Neon is a serverless Postgres database. Provisioning it from the Vercel Marketplace means Claude can create the account and database for you, and Vercel automatically stores the connection details as environment variables across all your environments. It's remote-first – one real database from day one, the way production works.
1. Let Claude provision your database
Because the Vercel plugin is installed, Claude already knows how to add Neon through Vercel. Just ask – you'll only need to approve the terms when prompted.
Claude runs the Vercel integration (vercel integration add neon), Neon spins up a real database, and Vercel injects the connection string (DATABASE_URL) into your project.
Outcome: You have a live Neon Postgres database connected to your project – no manual signup.
2. How environment keys work (important)
That database connection is your first environment variable – a secret value your app needs but that should never be written into your code. Here's the model you'll use for every key from now on:
- Vercel is the source of truth. Your keys live safely in Vercel, set for each environment (development, preview, production). The Neon integration just did this for you.
- Your local copy is pulled down, never hand-written. Claude runs
vercel env pull .env.localto copy the dev keys to your machine..env.localstays out of Git, so secrets never get committed. - This is why a site can work locally but break live: if a key is missing or different on Vercel, the deployed app can't reach the service. (Remember that note from the Debugging lesson – this is the topic it pointed to.)
Never paste a secret into a file or your code by hand. Keys go into Vercel; your local .env.local is only ever pulled from there. When in doubt, ask Claude to re-pull your environment variables.
Outcome: You understand where keys live and how they reach your app safely.
3. Design and create your tables
Now model the data your feature needs and let Claude create the tables in Neon. Keep it to exactly what this feature needs.
Schema changes can be risky (dropping a column loses data). Have Claude explain the impact and confirm with you before applying anything destructive – adding tables or columns is safe; removing or changing them needs a closer look. Claude tracks each change as a migration in your repo so it's repeatable and reversible.
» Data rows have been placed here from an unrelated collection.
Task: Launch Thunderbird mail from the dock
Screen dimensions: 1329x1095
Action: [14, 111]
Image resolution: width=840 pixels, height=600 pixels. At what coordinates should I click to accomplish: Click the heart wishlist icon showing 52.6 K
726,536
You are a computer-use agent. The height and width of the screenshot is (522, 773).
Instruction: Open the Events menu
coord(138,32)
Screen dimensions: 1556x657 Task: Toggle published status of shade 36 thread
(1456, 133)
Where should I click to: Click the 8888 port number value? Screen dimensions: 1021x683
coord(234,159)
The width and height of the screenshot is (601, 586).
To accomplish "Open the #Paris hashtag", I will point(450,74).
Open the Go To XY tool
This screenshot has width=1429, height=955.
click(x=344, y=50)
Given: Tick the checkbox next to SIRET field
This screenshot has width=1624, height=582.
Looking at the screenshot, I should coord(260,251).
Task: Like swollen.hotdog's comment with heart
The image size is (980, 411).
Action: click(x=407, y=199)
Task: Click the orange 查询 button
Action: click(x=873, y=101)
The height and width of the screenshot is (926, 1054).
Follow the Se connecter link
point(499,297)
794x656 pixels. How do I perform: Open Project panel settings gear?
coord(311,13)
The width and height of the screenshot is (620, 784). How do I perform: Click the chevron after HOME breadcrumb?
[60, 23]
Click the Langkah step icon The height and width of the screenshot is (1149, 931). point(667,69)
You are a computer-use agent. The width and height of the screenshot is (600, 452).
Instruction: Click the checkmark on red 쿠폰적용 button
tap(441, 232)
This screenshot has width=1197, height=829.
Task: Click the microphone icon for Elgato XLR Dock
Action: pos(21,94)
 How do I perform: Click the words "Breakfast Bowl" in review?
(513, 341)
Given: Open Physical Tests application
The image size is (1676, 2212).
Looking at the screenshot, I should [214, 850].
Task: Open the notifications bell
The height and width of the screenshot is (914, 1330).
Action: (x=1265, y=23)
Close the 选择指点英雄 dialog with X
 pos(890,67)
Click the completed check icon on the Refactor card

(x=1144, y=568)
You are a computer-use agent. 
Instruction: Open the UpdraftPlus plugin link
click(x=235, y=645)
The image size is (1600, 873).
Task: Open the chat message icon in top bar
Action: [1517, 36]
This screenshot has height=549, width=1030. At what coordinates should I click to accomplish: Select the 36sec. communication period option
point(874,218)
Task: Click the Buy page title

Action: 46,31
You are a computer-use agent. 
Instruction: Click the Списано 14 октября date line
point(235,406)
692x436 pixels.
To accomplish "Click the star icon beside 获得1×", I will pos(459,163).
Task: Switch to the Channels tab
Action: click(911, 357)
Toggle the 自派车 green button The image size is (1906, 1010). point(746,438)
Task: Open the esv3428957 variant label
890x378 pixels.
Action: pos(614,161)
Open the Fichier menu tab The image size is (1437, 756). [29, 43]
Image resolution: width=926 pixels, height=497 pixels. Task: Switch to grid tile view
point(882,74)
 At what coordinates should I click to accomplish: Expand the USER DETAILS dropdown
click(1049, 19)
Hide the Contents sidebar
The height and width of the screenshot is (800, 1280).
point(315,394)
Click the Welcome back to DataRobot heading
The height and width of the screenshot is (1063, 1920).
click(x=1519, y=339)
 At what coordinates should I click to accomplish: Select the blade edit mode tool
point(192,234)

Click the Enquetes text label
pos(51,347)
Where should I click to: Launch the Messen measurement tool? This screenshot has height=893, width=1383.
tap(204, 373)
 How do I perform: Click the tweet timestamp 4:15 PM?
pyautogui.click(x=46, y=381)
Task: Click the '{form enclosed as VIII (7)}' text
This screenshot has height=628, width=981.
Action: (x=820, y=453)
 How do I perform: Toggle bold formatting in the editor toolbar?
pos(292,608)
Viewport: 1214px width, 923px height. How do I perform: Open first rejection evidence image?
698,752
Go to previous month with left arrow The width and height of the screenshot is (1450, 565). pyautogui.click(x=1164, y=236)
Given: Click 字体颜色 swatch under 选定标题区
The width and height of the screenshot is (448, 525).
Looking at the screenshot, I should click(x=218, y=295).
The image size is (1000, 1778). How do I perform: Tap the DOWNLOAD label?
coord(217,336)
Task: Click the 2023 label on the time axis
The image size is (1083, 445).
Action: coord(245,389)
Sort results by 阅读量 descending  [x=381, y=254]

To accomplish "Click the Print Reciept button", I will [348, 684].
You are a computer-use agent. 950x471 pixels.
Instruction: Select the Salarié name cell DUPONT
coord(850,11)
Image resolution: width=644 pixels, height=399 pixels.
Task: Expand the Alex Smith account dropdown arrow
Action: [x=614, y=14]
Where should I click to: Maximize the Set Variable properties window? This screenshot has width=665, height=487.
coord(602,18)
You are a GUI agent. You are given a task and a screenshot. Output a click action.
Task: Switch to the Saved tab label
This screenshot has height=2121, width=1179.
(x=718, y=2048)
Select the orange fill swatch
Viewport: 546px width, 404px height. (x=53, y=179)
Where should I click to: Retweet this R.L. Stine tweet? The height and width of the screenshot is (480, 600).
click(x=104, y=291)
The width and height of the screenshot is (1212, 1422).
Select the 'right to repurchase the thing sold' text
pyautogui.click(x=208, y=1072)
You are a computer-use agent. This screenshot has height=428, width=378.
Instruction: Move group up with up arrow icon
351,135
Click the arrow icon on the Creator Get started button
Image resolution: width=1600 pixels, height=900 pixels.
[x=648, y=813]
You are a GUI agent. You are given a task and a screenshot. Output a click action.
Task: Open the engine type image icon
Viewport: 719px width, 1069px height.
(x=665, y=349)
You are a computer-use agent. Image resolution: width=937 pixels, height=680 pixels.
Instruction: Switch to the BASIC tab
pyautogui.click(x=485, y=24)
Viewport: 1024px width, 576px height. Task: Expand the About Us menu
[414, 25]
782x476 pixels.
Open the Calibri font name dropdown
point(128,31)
Outcome: Your feature's tables exist in Neon, created through versioned migrations.
4. Connect your feature to the database
Wire your feature to read and write real data – on the server, where your database connection stays private.
Outcome: Your feature stores and loads real data from Neon, and it survives a refresh.
5. Ship it
Your database is already live, and your keys are already on Vercel – so shipping is the same loop as always.
Outcome: Your data-backed feature is live in production.
6. Changing your data later
When you need to add or change tables down the line, just describe it. Claude designs the change, explains the impact, confirms before anything destructive, applies it as a tracked migration, and ships it – the same simple flow you just used.
Outcome: You know how to evolve your database safely as your app grows.